Perhaps, then, there is some truth to the axiom in the show's title. Can this "experiment" in blind love work, at least with certain couples? I decided to reach out to another expert beyond the one sitting on my own couch.

"Absolutely," Carla Marie Manly, a clinical psychologist and author of "Joy From Fear," told me. "You fall in love with somebody by the way they treat you, by the way they talk to you, by their interest in you — all of those parts that are a natural part of the dating process."

However, Manly said, love is contingent on what a person values — and if a person values physical attraction and sexual chemistry, then physical attraction might matter more to some than others.

"You fall in love with somebody by the way they treat you, by the way they talk to you."

Manly added that the show is designed to uniquely bond the contestants, hence their ability to seemingly fall in love so quickly. On the show, Bliss' father — who essentially pinned the couple as future members of the divorcee club — pointed out that it's a bit absurd to marry someone after 20 days.

"Any time people go through a deep emotional experience — whether it's through trauma, whether it's through something like filming a television show, whether it's through an intense hospitalization experience — those situations can really be deeply bonding," Manly said.

Zack proposes to Bliss on "Love Is Blind" (Netflix)

"We had an entire time period of AOL chatting — where there were no profile pictures — yet talking continued and many found themselves connecting with their future spouses," Berkheimer said. "Not promoting it, but plenty of people have fallen in love with someone incarcerated, without photos, and writing them the entire time they are imprisoned."

This is because Berkheimer says we fall in love with how people make us feel. My husband cautions that with love, there is always an element of "projection," in that, which means a person is projecting feelings or emotions onto someone else and creating a fantasy of that person.

_Provided records_:

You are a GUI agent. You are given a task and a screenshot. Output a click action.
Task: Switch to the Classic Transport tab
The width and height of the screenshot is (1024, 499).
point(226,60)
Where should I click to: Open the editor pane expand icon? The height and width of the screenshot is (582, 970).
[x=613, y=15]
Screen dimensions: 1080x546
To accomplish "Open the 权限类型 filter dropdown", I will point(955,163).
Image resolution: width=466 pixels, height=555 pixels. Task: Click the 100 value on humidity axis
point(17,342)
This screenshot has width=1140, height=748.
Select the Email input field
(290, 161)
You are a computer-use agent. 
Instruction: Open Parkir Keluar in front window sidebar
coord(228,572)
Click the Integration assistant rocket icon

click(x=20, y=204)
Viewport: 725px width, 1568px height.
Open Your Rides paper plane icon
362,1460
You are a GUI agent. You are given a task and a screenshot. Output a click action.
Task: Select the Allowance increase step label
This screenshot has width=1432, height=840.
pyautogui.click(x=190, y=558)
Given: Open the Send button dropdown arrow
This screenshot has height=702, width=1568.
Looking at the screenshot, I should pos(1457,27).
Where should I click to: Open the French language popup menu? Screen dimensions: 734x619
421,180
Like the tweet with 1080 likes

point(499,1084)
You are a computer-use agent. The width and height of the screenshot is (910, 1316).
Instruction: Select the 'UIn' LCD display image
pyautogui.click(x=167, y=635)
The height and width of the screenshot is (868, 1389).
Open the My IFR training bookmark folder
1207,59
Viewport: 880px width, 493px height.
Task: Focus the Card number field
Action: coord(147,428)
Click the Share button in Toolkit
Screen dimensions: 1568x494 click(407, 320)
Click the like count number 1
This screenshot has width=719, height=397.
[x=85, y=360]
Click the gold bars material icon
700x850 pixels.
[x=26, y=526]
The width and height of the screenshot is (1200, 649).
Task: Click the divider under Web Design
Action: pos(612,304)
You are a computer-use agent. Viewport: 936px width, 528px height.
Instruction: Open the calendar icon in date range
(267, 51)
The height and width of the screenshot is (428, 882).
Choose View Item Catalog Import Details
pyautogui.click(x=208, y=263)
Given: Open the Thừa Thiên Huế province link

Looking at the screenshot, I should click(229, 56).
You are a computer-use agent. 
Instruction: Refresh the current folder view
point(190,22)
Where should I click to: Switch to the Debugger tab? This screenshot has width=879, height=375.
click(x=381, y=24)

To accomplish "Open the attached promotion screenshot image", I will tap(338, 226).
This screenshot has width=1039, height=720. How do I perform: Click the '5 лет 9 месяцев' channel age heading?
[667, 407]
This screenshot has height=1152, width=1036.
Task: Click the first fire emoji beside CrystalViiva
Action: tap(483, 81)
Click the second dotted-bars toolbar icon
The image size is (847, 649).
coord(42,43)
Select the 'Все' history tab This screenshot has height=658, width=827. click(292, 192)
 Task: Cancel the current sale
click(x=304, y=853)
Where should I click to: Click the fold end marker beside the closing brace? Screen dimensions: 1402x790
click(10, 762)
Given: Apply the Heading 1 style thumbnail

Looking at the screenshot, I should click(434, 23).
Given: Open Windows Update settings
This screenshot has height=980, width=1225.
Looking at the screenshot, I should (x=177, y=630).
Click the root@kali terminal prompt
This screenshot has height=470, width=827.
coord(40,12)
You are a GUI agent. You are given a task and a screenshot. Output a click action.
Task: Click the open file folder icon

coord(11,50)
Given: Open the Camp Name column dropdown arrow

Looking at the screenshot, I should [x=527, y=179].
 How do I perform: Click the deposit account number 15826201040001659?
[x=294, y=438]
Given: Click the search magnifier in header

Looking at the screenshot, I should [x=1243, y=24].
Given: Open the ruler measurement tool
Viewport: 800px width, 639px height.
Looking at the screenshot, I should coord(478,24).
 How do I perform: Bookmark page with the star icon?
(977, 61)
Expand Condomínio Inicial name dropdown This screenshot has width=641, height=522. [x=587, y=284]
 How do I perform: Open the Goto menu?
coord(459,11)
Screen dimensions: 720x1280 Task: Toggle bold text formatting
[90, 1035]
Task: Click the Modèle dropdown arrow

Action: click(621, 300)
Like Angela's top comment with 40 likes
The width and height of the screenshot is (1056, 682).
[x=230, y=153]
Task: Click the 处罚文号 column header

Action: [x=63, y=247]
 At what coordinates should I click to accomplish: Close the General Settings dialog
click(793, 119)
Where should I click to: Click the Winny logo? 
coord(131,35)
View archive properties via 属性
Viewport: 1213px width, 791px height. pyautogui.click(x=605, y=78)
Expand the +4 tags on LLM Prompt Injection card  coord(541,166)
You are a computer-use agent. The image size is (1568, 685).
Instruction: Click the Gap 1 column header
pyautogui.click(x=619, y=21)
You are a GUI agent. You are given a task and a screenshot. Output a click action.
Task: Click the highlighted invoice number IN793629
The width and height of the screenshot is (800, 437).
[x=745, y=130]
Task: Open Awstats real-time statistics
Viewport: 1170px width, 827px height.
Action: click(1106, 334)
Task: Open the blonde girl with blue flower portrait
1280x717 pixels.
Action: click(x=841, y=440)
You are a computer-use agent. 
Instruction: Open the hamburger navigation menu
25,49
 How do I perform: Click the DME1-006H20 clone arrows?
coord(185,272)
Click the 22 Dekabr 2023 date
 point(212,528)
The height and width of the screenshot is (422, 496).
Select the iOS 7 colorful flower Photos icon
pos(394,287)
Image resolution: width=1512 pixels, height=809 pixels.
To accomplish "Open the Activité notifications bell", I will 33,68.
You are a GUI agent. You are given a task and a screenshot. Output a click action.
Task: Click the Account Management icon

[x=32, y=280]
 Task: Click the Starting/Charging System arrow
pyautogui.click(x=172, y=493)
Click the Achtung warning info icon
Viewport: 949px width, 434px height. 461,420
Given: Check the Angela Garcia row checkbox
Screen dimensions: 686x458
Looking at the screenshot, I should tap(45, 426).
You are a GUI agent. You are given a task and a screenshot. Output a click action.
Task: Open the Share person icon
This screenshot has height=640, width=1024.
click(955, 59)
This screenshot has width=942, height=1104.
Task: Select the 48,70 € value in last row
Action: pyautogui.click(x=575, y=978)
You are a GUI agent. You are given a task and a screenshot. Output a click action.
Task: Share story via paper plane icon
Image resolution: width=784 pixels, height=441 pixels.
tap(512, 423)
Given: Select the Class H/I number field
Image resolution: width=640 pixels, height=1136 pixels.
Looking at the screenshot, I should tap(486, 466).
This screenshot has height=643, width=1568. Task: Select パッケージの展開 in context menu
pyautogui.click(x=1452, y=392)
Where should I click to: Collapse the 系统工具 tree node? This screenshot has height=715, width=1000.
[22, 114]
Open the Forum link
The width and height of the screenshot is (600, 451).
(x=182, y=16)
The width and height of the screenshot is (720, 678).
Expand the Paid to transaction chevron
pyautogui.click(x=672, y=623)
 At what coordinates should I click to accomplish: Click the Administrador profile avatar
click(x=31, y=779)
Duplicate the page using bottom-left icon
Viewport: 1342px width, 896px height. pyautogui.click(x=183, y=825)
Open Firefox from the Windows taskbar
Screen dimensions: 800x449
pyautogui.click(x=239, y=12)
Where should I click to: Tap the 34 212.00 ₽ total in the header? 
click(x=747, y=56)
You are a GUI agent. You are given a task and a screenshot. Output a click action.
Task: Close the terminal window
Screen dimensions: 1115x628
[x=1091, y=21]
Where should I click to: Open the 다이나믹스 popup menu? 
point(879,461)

_Assignment_: Reproduce the stretch from "Manly added that" through "after 20 days." in the text about the dating show, word for word. Work only from the text about the dating show, not from the records.

_Solution for this exercise_:
Manly added that the show is designed to uniquely bond the contestants, hence their ability to seemingly fall in love so quickly. On the show, Bliss' father — who essentially pinned the couple as future members of the divorcee club — pointed out that it's a bit absurd to marry someone after 20 days.